I’ll write much more about design for birth and death in coming months — I have a fellowship next year and will teach two new courses on this subject — but this story nicely details the ways that design processes can assist in some pretty big changes in health outcomes:
The U.S. C-section rate has hovered around one in three for the last decade, but with great variation across hospitals. Some hospitals deliver just 10% of infants via C-section; others, more than 40%.
These wide variations didn’t appear to be due to conventional explanations, the researchers found. It wasn’t the case that hospitals performing more C-sections had a higher number of complicated patients or patients who preferred the procedure. Nor was insurance a factor.
Instead, the researchers found, C-section rates were largely a product of how much pressure a labor and delivery ward faces. They deemed it the “pressure tank model”: high patient volumes, limited staff, and the volatility of labor and delivery create a complex, stressful, busy environment where communication is difficult and teamwork erodes. As a result, clinicians opt to perform C-sections, even when medically unnecessary, rather than letting patients continue to progress in labor. C-sections are faster, requiring fewer nursing hours at the bedside. And, once the procedure begins, clinicians no longer have to communicate back and forth as much to make decisions about a case.
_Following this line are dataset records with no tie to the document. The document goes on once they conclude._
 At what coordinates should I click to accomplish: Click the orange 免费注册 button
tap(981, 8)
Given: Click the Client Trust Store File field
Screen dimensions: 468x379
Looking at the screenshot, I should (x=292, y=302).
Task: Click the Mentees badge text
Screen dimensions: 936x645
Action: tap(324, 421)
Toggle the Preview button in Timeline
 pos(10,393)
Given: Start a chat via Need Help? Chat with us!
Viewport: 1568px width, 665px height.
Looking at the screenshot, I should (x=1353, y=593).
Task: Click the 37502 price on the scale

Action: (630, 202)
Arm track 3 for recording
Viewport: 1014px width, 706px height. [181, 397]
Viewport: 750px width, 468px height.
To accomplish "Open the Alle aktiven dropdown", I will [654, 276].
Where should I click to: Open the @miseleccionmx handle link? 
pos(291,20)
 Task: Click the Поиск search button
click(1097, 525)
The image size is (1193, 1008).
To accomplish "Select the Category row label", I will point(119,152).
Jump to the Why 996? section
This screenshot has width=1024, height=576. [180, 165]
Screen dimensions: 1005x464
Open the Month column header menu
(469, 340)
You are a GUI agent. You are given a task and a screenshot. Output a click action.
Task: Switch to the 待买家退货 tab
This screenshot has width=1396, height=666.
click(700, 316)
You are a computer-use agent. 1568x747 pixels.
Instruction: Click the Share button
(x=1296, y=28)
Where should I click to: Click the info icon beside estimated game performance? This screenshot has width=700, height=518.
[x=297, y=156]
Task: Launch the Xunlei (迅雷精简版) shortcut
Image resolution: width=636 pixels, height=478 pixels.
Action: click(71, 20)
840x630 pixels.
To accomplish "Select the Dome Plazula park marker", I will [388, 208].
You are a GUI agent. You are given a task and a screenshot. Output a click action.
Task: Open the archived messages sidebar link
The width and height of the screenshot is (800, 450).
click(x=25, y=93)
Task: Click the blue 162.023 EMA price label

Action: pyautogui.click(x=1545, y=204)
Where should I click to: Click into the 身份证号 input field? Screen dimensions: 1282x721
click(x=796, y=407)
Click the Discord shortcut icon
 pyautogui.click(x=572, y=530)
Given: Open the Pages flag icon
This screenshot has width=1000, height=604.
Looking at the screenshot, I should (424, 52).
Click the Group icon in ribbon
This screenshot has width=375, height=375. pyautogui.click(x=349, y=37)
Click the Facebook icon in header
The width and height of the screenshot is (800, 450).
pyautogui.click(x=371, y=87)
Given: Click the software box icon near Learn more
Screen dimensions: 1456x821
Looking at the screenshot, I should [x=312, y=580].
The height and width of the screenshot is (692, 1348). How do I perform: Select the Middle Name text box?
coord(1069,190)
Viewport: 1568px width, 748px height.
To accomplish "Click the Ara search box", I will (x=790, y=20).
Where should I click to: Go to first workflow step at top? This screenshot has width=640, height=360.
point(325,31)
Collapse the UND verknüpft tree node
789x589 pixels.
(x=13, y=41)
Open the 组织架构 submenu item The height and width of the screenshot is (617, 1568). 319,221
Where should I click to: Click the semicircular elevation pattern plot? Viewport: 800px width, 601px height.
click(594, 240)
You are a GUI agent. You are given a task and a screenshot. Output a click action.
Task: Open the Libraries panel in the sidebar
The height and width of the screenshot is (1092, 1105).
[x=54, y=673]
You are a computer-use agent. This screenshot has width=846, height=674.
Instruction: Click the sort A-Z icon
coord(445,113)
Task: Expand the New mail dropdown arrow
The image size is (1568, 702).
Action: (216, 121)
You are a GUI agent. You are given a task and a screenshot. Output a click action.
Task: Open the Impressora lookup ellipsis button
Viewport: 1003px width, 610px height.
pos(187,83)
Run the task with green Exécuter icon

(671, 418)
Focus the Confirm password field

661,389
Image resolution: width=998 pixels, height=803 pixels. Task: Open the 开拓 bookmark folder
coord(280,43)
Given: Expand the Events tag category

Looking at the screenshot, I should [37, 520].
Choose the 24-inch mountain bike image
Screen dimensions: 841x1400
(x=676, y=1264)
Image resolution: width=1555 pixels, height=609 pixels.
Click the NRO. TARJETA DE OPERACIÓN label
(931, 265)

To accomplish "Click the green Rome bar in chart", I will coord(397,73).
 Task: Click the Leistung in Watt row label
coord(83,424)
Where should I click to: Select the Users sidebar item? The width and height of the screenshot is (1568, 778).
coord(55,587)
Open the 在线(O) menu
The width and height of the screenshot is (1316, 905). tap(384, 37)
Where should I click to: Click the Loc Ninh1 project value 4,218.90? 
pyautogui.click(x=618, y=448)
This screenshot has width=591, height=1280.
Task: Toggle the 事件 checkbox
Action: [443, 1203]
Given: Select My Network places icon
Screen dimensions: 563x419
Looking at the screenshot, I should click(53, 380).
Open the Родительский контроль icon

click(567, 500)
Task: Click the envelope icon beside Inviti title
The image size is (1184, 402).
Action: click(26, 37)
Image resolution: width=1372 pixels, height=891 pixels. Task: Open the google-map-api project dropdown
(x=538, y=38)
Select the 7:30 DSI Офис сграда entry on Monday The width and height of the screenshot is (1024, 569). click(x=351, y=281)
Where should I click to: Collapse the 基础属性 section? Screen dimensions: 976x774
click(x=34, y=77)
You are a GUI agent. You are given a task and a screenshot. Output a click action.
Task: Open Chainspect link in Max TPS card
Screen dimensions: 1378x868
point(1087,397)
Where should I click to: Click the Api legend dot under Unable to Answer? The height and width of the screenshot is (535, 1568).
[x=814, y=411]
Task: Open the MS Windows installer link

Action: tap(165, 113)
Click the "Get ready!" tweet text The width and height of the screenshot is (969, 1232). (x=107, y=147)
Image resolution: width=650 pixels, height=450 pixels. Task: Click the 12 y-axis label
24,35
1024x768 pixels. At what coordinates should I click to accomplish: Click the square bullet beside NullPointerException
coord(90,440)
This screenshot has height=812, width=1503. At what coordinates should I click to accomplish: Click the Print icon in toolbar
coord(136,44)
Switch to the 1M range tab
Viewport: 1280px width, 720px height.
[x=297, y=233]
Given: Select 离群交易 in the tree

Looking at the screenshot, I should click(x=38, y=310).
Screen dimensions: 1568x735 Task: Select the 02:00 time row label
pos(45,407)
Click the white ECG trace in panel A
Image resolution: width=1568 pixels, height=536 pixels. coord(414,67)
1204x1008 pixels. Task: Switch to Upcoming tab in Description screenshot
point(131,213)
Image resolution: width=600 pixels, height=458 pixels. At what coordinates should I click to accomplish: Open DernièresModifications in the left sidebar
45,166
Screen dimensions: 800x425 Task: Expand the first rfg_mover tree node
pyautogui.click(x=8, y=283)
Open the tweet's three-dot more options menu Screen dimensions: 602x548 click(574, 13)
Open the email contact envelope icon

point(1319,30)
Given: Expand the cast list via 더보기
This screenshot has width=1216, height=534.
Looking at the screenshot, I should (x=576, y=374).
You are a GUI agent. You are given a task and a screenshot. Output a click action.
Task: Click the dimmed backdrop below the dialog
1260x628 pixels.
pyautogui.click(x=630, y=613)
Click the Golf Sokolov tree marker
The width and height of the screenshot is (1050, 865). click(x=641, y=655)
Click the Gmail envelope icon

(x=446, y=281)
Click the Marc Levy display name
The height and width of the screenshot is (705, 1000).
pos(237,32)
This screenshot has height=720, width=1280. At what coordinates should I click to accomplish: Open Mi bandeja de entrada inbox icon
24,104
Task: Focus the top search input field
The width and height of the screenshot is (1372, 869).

“Research has demonstrated that the more dysfunctional a team is, and the more negative culture is within a labor and delivery unit, the more C-sections there are,” Weiseth said. “It makes sense, right? If people aren’t working well together, they’re going to use the release valve of a C-section more often.”
The team found other culprits driving too-high C-section rates, including financial pressures—obstetric care as a whole is poorly reimbursed and C-sections earn more money than vaginal deliveries—and inconveniently designed wards, with too many rooms placed too far away from each other, cutting off communication between clinicians.